Avant d’être transporté au cimetière dans un corbillard, la dépouille d’Ali Ucukcu a été lavée à la morgue selon les rituels de toilette funéraires musulmans par des employés en tenue de protection, avant d’être mise en linceul.

-Les employés de la morgue municipale d’Istanbul, portant des costumes et des masques, préparent le cadavre d’un homme décédé de COVID-19 à la morgue de Cekmekoy à Istanbul le 21 mai 2020. Photo par BULENT KILIC / AFP via Getty Images.

Le cercueil a ensuite a été placé sur un banc en bois dans la cour de la morgue où les proches, se tenant à bonne distance l’un de l’autre, ont accompli la prière funéraire collective.

Ces rites sommaires, sans prière de la mort à la mosquée et avec un nombre limité de proches au cimetière, sont devenus obligatoires dans le cadre des mesures mises en place par les autorités turques pour lutter contre la propagation du coronavirus, qui a fait plus de 4.200 morts dans le pays.

Les rassemblements ayant aussi été interdits, les traditionnelles veillées funéraires lors desquelles la famille du défunt reçoit les condoléances, ne peuvent avoir lieu non plus.

Des femmes portant des masques protecteurs prient dans un cimetière sur la tombe d’un parent décédé de COVID-19, le 21 mai 2020, à Istanbul. Photo par BULENT KILIC / AFP via Getty Images.

Bouleverser les rites et traditions sur la mort

« Un virus qu’on ne peut voir qu’au microscope a tout bouleversé dans le monde, les usages, les traditions et les cérémonies funéraires. Même la mort a changé », souligne Ayhan Koc, qui dirige le département des cimetières à la municipalité d’Istanbul, une ville de près de 16 millions d’habitants.

Au cimetière de Beykoz, une femme et ses deux filles sont venues se recueillir sur la tombe du père de famille décédé la semaine dernière à 76 ans. S’ils cachent une partie de leur visage, les masques qu’elles portent mettent en évidence leurs yeux embués de larmes.
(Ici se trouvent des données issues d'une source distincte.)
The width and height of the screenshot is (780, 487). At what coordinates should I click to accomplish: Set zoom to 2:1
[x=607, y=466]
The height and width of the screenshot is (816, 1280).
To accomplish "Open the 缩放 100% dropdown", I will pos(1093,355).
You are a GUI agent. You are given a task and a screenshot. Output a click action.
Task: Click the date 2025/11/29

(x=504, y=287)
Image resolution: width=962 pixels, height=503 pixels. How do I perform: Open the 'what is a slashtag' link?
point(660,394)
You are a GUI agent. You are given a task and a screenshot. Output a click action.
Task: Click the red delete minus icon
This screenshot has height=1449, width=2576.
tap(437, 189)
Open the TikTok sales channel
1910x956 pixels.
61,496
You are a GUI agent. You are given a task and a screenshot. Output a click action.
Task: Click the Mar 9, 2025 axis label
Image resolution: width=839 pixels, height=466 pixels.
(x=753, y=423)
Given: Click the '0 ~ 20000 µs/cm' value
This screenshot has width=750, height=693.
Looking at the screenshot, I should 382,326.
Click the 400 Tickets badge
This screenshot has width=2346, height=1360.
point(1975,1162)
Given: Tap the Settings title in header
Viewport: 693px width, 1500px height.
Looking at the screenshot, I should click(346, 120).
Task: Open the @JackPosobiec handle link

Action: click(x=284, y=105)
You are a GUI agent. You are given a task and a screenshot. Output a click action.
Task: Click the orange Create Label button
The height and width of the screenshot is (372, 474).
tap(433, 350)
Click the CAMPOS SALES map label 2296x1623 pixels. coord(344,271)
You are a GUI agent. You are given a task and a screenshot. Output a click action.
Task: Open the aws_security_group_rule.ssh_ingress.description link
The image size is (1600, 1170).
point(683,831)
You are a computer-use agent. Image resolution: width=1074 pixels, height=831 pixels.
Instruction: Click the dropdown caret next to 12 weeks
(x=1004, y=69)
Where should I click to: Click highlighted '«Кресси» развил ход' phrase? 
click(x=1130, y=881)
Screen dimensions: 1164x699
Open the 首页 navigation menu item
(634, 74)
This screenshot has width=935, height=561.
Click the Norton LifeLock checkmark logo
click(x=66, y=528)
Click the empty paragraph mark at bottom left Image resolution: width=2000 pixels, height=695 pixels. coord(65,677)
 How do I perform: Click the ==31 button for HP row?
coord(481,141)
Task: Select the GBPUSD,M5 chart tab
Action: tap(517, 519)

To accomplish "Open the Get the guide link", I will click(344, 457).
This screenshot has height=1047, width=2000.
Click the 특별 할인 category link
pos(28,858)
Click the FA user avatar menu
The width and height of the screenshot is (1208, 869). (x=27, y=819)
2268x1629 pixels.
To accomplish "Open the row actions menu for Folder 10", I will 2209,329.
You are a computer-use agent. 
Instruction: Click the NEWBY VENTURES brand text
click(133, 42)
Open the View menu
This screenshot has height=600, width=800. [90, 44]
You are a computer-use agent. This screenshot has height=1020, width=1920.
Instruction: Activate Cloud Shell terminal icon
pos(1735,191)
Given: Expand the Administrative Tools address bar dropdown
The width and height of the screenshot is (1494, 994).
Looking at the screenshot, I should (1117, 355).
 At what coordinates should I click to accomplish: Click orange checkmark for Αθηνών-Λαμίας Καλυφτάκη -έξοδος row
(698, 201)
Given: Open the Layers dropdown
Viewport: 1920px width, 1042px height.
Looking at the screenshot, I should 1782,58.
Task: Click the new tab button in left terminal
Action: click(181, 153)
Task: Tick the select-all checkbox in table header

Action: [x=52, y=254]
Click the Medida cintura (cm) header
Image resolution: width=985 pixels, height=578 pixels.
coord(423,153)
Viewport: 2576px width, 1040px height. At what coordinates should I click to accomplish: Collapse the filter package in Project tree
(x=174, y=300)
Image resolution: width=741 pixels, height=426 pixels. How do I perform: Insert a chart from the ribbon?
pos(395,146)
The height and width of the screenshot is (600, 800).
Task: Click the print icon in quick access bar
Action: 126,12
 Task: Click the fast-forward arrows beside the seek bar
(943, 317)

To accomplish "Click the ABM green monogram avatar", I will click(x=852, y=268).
« Les mosquées sont fermées à cause de la pandémie. Nous ne pouvons pas enterrer nos morts comme nous le voulons », confie Filiz, l’une des filles du défunt. « Seulement six personnes ont pu participer à la prière funéraire, ce n’est pas ce que nous voulions ».

Même si les parents ne peuvent plus se séparer pour la dernière fois de leurs proches comme ils l’auraient souhaité, les restrictions en place ont été acceptées « sans objections », explique M. Koc, le responsable municipal en charge des cimetières.

De moins en moins de gens assistent aux funérailles

« L’objectif est d’éviter que des foules se forment et que la distanciation sociale soit respectée. Avec le temps, les citoyens s’habituent et de moins en moins de gens assistent aux funérailles », affirme-t-il.

Selon les rites musulmans, le corps doit être inhumé enroulé dans un linceul sans être placé dans un cercueil comme c’est actuellement le cas.

M. Koc explique que la mise en terre dans un cercueil vise à faciliter l’éventuel transfert de la dépouille vers un autre cimetière puisque les personnes décédées à Istanbul y sont obligatoirement enterrées actuellement en raison des restrictions de circulation en place, même si elles sont originaires d’autres villes.

Cengiz Aktas, a assisté seul à l’enterrement de sa grand-mère maternelle, Faize Kilic, emportée à 85 ans par le coronavirus.

« Personne d’autre ne pouvait participer. Ma mère ne peut pas quitter la maison en raison du confinement imposé aux plus de 65 ans », regrette-il. « Cette maudite maladie nous empêche même d’accomplir une propre prière funéraire à la mosquée ».